-- Opening Marker --

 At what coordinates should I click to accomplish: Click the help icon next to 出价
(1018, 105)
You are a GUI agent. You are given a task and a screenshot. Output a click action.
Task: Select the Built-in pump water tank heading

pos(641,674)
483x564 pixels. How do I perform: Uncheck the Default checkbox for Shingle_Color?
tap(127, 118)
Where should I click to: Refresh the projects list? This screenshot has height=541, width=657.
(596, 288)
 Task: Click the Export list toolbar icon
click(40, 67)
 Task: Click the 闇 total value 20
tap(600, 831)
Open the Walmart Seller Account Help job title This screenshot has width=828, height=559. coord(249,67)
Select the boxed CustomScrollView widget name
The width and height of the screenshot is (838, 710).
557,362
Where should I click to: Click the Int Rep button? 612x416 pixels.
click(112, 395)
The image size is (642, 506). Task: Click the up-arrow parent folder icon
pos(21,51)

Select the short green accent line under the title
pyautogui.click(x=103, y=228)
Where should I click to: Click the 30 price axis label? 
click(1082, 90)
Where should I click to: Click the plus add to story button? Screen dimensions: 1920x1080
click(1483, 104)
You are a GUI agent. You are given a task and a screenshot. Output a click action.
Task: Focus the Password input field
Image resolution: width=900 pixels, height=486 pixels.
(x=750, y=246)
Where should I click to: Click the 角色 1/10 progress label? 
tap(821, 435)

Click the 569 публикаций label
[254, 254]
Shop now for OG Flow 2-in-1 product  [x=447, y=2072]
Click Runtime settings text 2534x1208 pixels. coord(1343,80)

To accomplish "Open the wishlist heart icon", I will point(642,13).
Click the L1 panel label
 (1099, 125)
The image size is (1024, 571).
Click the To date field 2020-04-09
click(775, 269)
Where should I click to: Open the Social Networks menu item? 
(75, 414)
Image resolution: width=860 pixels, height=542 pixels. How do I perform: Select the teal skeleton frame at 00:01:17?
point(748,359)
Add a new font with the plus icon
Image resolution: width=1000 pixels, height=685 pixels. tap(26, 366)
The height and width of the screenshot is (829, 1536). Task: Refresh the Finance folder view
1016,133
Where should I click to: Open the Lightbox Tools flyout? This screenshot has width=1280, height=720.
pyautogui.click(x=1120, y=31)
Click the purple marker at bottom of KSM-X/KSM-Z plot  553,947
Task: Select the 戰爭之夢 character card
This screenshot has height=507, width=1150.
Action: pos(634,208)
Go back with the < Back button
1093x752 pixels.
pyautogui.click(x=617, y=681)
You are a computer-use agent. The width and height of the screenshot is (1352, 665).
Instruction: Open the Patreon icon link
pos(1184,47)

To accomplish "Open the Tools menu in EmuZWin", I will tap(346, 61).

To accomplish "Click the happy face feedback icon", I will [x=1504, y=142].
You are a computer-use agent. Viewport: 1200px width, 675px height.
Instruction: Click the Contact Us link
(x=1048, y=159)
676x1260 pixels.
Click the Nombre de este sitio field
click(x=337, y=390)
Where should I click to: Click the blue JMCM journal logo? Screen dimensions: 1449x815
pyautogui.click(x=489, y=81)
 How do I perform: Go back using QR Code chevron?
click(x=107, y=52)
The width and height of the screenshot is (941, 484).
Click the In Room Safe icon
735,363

-- Closing Marker --

WHAT IS REQUIRED »
What you return must match the records above exactly.

TASK ANSWER »
 At what coordinates should I click to accomplish: Click the help icon next to 出价
(1018, 105)
You are a GUI agent. You are given a task and a screenshot. Output a click action.
Task: Select the Built-in pump water tank heading

pos(641,674)
483x564 pixels. How do I perform: Uncheck the Default checkbox for Shingle_Color?
tap(127, 118)
Where should I click to: Refresh the projects list? This screenshot has height=541, width=657.
(596, 288)
 Task: Click the Export list toolbar icon
click(40, 67)
 Task: Click the 闇 total value 20
tap(600, 831)
Open the Walmart Seller Account Help job title This screenshot has width=828, height=559. coord(249,67)
Select the boxed CustomScrollView widget name
The width and height of the screenshot is (838, 710).
557,362
Where should I click to: Click the Int Rep button? 612x416 pixels.
click(112, 395)
The image size is (642, 506). Task: Click the up-arrow parent folder icon
pos(21,51)

Select the short green accent line under the title
pyautogui.click(x=103, y=228)
Where should I click to: Click the 30 price axis label? 
click(1082, 90)
Where should I click to: Click the plus add to story button? Screen dimensions: 1920x1080
click(1483, 104)
You are a GUI agent. You are given a task and a screenshot. Output a click action.
Task: Focus the Password input field
Image resolution: width=900 pixels, height=486 pixels.
(x=750, y=246)
Where should I click to: Click the 角色 1/10 progress label? 
tap(821, 435)

Click the 569 публикаций label
[254, 254]
Shop now for OG Flow 2-in-1 product  [x=447, y=2072]
Click Runtime settings text 2534x1208 pixels. coord(1343,80)

To accomplish "Open the wishlist heart icon", I will point(642,13).
Click the L1 panel label
 (1099, 125)
The image size is (1024, 571).
Click the To date field 2020-04-09
click(775, 269)
Where should I click to: Open the Social Networks menu item? 
(75, 414)
Image resolution: width=860 pixels, height=542 pixels. How do I perform: Select the teal skeleton frame at 00:01:17?
point(748,359)
Add a new font with the plus icon
Image resolution: width=1000 pixels, height=685 pixels. tap(26, 366)
The height and width of the screenshot is (829, 1536). Task: Refresh the Finance folder view
1016,133
Where should I click to: Open the Lightbox Tools flyout? This screenshot has width=1280, height=720.
pyautogui.click(x=1120, y=31)
Click the purple marker at bottom of KSM-X/KSM-Z plot  553,947
Task: Select the 戰爭之夢 character card
This screenshot has height=507, width=1150.
Action: pos(634,208)
Go back with the < Back button
1093x752 pixels.
pyautogui.click(x=617, y=681)
You are a computer-use agent. The width and height of the screenshot is (1352, 665).
Instruction: Open the Patreon icon link
pos(1184,47)

To accomplish "Open the Tools menu in EmuZWin", I will tap(346, 61).

To accomplish "Click the happy face feedback icon", I will [x=1504, y=142].
You are a computer-use agent. Viewport: 1200px width, 675px height.
Instruction: Click the Contact Us link
(x=1048, y=159)
676x1260 pixels.
Click the Nombre de este sitio field
click(x=337, y=390)
Where should I click to: Click the blue JMCM journal logo? Screen dimensions: 1449x815
pyautogui.click(x=489, y=81)
 How do I perform: Go back using QR Code chevron?
click(x=107, y=52)
The width and height of the screenshot is (941, 484).
Click the In Room Safe icon
735,363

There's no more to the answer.